Say that we have a training data set containing n examples, each of which is a vector of m numbers. These vectors may be thought of as points in an m-dimensional space. In theory, a simple way to build a binary classifier is to construct a hyperplane (i.e., a plane in a space with more than three dimensions) separating class members (positive examples) from non-members (negative examples) in this space. Unfortunately, most real-world problems involve non-separable data for which there does not exist a hyperplane that successfully separates the positive from the negative examples. One solution to the inseparability problem is to map the data into a higher-dimensional space and define a separating hyperplane there. This higher-dimensional space is called the feature space, as opposed to the input space occupied by the training examples. With an appropriately chosen feature space of sufficient dimensionality, any consistent training set can be made separable. However, translating the training set into a higher-dimensional space incurs both computational and learning-theoretic costs. Furthermore, artificially separating the data in this way exposes the learning system to the risk of finding trivial solutions that overfit the data.

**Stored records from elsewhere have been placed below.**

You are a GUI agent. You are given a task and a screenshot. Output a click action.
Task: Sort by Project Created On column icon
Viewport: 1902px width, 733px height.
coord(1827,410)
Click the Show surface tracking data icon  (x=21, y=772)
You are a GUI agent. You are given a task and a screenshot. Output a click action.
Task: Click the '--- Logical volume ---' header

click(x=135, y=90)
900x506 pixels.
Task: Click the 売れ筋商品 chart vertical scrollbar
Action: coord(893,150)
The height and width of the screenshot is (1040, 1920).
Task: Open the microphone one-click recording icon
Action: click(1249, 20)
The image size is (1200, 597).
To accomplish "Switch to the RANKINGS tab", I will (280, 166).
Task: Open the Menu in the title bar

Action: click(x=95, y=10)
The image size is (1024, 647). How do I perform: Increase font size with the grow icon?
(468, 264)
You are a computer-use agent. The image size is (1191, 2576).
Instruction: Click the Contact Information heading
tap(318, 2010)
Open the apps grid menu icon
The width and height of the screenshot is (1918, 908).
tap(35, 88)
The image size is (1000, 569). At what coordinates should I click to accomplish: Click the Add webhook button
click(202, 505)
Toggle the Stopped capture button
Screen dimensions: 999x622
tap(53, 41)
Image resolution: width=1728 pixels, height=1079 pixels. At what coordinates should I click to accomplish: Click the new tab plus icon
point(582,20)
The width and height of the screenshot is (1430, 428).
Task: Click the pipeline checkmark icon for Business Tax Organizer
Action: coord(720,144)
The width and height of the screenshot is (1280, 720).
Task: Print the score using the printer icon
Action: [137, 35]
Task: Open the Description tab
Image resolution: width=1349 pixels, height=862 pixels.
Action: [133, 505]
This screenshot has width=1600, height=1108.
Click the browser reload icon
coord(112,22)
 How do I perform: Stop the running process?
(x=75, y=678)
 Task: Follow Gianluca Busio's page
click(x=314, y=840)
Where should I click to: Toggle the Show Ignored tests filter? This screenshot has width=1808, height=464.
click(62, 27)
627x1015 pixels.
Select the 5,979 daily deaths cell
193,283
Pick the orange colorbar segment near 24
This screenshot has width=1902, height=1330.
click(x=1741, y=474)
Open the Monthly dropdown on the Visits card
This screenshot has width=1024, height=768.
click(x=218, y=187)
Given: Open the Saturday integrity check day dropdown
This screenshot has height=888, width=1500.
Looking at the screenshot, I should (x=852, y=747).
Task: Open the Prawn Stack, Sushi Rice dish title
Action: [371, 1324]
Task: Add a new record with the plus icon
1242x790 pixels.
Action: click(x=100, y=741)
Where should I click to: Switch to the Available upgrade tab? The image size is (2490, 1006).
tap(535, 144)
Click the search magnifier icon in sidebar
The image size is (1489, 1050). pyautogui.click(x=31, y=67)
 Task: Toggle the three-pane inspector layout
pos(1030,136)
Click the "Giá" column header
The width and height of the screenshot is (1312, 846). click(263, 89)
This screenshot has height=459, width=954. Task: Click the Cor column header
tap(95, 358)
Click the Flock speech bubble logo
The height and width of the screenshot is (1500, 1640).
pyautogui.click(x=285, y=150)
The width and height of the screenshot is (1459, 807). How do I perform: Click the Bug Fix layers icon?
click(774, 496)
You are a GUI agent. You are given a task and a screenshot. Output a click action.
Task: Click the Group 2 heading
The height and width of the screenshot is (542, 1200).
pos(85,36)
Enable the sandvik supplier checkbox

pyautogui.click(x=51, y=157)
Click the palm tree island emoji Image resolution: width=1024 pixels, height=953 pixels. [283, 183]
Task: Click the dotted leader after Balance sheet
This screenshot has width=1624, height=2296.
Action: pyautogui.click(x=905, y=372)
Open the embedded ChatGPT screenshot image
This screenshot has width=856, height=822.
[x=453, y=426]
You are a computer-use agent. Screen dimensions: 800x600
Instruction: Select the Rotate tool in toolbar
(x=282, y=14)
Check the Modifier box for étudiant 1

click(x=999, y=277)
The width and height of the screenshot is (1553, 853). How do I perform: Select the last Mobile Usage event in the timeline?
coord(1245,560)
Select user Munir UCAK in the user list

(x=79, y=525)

SVMs elegantly sidestep both difficulties. They avoid overfitting by choosing the maximum margin separating hyperplane from among the many that can separate the positive from negative examples in the feature space. Also, the decision function for classifying points with respect to the hyperplane only involves dot products between points in the feature space. Because the algorithm that finds a separating hyperplane in the feature space can be stated entirely in terms of vectors in the input space and dot products in the feature space, a support vector machine can locate the hyperplane without ever representing the space explicitly, simply by defining a function, called a kernel function, that plays the role of the dot product in the feature space. This technique avoids the computational burden of explicitly representing the feature vectors.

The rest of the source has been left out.